Si parla di cristianità in questa domenica di agosto. L’altro seggio in ballo, a Beirut, per rimpiazzare il “martire” sunnita Walid Eido, si è trasformato in un plebiscito per la Corrente del Futuro di Hariri. Un plebiscito che ha visto però un’affluenza minima alle urne del 18%.

A parte la calma della Beirut musulmana, in tutto il Metn e nella parte orientale della capitale, si è respirato un’atmosfera da finale dei mondiali di calcio. Caroselli di macchine straripanti, bandiere, clacson, musica e fuochi d’artificio. Nella confusione degli informali exit-pool difficile era capire chi fosse il vincitore, e la quantità di bandiere e supporter nelle strade rappresentavano l’unica pista utile. Alla fine la spunteranno “ufficialmente” gli arancioni di Aoun, che nella notte si raduneranno nel quartiere beirutino di Jdeide per celebrarlo, rinforzati dai seguaci di Amal ed Hezbollah, scesi dalla banlieu scandendo l’ormai tradizionale slogan “Dio, Nasrallah e tutto Dahye” (il suburbio bastione di Hezbollah).

Le modalità rimangono però le stesse, nonostante entrambe le forze si sforzino di definire la democrazia come il vero vincitore di questa domenica d’agosto. Necessario spezzare un’unica lancia verso la pressoché assenza di problemi di ordine pubblico, considerato però anche l’ingente spiegamento dell’esercito. Gli attivisti del LADE (Lebanese Association for Democratic Election), riconosciuta ufficialmente dal governo per monitorare le elezioni, si aggiravano a gruppi per le strade del Metn in pettorina blu. Il giorno seguente hanno rilasciato un comunicato stampa sullo svolgimento delle elezioni che si può riassumere in tre frasi: pressioni da parte di membri delle circoscrizioni elettorali, falsificazione di tessere elettorali e nomi di votanti con più di 100 anni di età sulle liste.

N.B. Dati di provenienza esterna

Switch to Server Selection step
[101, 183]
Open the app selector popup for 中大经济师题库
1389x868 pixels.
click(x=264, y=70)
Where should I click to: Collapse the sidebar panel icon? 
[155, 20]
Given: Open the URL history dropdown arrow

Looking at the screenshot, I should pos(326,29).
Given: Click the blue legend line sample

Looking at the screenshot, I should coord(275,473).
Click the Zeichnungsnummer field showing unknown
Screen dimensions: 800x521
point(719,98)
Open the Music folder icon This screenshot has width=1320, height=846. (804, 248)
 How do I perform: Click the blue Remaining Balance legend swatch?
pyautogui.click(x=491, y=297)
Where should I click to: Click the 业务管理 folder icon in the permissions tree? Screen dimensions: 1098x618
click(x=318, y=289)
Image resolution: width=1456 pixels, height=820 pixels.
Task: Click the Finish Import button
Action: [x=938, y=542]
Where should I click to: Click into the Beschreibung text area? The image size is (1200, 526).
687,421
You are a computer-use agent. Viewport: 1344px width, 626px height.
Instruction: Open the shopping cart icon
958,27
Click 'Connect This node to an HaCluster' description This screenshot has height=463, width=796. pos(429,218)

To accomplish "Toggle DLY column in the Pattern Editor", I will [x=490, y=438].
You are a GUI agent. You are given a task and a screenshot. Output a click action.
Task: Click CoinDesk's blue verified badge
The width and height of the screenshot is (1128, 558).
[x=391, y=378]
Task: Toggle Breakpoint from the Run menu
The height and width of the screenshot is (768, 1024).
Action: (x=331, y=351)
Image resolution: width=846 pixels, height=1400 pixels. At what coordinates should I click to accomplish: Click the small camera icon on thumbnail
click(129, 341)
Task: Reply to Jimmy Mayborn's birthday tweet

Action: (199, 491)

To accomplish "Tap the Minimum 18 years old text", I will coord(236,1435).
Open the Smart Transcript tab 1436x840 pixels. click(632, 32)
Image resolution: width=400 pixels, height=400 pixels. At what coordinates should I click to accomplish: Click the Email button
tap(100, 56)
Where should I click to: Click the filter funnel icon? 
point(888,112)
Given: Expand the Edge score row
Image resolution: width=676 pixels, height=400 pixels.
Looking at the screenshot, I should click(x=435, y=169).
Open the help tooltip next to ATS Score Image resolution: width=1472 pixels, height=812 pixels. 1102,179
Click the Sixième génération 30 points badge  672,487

I costi della campagna elettorale devono essere stati alti per entrambi i candidati che normalmente in queste occasioni organizzano convogli per raccogliere le persone per portarle ai seggi o offrono “piaceri” in cambio di un voto. Rumori difficilmente dimostrabili, ma che sono ormai diventati un’imparziale realtà libanese, e che fanno da sfondo ad una campagna elettorale che ha giocato molto sull’onore, il sentimento ed il rispetto verso il “martire” Pierre Gemayel.
I seggi elettorali si presentavano decisamente “monitorati” da aounisti e falangisti in una sorta di bilanciamento elettorale, con corrispettivi banchetti, poster e bandiere. Il verde onnipresente dell’esercito ha dato colore e al costante contrasto bianco-arancione.

Entrambi i blocchi sembravano sapere, attraverso fonti segrete ma sicure, ed a processo elettorale in corso, di “avere il voto del 75% dei cristiani” o di “aver vinto con uno scarto fra 6000 e 10.000 voti”. Dichiarazioni che giocano sulle masse a livello mediatico-propogandistico, ma che fanno traspirare anche il sapore della frode.
Non sono mancate le rappresentazioni di scene dal film il “Padrino”, di cui la processione di persone che scende a portare rispetto e supporto al “beit zaim”, la casa del capo-villaggio, è senza dubbia la più acclamata.
In nome della democrazia tanto propagandata e difesa a spada tratta da entrambi le parti politiche, tali immagini dovrebbero far riflettere i cittadini libanesi.

La parvenza di libertà democratica che giocano entrambe le parti in Libano, il basso scarto elettorale finale e le continue e populistiche accuse reciproche, dovrebbero portare a reinserire per decreto ministeriale quel concetto di autocritica rifondatrice che sembra ormai scomparsa dalla incandescente scena politica libanese.